*What is needed*: Please give again, exactly, every line of the material from the one containing "666 (83, 2088)" to the end, including both of those lines.

[[ Records for processing open ]]

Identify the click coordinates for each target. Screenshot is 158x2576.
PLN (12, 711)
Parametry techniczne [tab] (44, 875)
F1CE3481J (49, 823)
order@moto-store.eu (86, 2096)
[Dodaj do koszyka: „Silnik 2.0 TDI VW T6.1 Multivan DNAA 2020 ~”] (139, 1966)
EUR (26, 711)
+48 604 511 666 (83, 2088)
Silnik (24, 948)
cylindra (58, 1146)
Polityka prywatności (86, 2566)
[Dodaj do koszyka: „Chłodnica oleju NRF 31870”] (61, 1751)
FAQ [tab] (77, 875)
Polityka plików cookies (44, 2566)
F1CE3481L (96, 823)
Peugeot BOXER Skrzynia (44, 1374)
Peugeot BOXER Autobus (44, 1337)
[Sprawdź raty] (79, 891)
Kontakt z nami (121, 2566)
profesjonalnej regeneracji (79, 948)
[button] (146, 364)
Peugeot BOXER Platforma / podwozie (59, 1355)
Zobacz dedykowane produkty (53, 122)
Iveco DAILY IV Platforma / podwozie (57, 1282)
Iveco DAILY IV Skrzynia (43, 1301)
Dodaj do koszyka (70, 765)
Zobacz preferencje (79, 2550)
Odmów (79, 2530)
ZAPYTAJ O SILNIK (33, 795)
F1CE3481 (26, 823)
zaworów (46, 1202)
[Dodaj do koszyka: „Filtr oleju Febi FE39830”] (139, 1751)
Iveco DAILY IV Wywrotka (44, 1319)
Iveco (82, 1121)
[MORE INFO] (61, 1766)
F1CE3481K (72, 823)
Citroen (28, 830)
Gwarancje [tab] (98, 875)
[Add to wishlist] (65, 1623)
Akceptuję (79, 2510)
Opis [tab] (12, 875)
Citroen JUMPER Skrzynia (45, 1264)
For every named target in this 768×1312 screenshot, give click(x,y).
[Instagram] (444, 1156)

[[ Records for processing closed ]]

*Output below*:
+48 604 511 666 (83, 2088)
Silnik (24, 948)
cylindra (58, 1146)
Polityka prywatności (86, 2566)
[Dodaj do koszyka: „Chłodnica oleju NRF 31870”] (61, 1751)
FAQ [tab] (77, 875)
Polityka plików cookies (44, 2566)
F1CE3481L (96, 823)
Peugeot BOXER Skrzynia (44, 1374)
Peugeot BOXER Autobus (44, 1337)
[Sprawdź raty] (79, 891)
Kontakt z nami (121, 2566)
profesjonalnej regeneracji (79, 948)
[button] (146, 364)
Peugeot BOXER Platforma / podwozie (59, 1355)
Zobacz dedykowane produkty (53, 122)
Iveco DAILY IV Platforma / podwozie (57, 1282)
Iveco DAILY IV Skrzynia (43, 1301)
Dodaj do koszyka (70, 765)
Zobacz preferencje (79, 2550)
Odmów (79, 2530)
ZAPYTAJ O SILNIK (33, 795)
F1CE3481 (26, 823)
zaworów (46, 1202)
[Dodaj do koszyka: „Filtr oleju Febi FE39830”] (139, 1751)
Iveco DAILY IV Wywrotka (44, 1319)
Iveco (82, 1121)
[MORE INFO] (61, 1766)
F1CE3481K (72, 823)
Citroen (28, 830)
Gwarancje [tab] (98, 875)
[Add to wishlist] (65, 1623)
Akceptuję (79, 2510)
Opis [tab] (12, 875)
Citroen JUMPER Skrzynia (45, 1264)
For every named target in this 768×1312 screenshot, give click(x,y).
[Instagram] (444, 1156)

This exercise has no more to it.